In 2018, sustainable investing worldwide eclipsed $30 trillion in assets under management, according to the Global Sustainable Investment Alliance, with $12 trillion originating in the United States.

In the recent market downturn Morningstar’s Jon Hale says that mutual funds that integrate environmental, social or governance (ESG) factors registered record growth in the first quarter of 2020, beating the previous record in Q4 2019.

Clearly, sustainable investing is no longer on the margins, it’s gone mainstream in a big way.

With this in mind it is important to look at the research that is behind the investments, and the funds, and the different approaches taken to analysing data.

The battle between man and machine, that has played out in various arenas – such as Garry Kasporov versus IBM’s Big Blue, and when IBM’s supercomputer Watson out-dueled Jeopardy champions Ken Jennings and Brian Rutter – is now taking place in sustainability research.

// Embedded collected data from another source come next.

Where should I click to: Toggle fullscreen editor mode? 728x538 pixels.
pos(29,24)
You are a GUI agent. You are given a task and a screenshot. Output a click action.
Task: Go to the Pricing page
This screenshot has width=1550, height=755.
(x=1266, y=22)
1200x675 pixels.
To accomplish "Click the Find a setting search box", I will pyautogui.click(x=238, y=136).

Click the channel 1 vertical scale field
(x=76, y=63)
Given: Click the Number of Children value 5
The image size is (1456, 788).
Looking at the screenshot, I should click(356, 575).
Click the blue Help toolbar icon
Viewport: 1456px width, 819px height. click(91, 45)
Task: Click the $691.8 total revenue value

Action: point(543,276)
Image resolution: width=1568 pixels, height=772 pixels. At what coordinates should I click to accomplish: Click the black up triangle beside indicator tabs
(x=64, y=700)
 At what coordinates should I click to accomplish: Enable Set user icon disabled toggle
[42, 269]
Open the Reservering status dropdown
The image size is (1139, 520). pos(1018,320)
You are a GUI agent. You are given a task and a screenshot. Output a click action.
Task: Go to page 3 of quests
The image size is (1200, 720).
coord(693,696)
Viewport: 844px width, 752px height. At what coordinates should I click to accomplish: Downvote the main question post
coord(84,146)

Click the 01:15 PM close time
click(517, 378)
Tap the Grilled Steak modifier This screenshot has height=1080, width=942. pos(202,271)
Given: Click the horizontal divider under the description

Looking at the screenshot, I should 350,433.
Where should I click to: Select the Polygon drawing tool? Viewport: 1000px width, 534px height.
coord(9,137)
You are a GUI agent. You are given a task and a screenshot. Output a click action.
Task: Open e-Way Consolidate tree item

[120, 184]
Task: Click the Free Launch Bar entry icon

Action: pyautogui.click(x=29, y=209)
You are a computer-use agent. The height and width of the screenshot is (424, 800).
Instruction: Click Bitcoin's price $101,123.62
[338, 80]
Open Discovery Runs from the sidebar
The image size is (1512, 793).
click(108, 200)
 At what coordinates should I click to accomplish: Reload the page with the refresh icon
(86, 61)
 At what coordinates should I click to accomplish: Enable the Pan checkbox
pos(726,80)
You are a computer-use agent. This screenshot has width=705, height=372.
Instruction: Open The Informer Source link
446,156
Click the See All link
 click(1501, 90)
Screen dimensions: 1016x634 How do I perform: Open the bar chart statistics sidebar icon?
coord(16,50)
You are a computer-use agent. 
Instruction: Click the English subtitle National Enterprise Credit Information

Arguably the two leaders from each side of the global market for corporate sustainability research and ratings are Sustainalytics, now owned by Morningstar, which represents the analyst-based sustainability research and ratings approach; and Truvalue Labs, which harnesses AI, machine learning and natural language processing (big data) to provide investors and companies with corporate sustainability performance insights and assessments.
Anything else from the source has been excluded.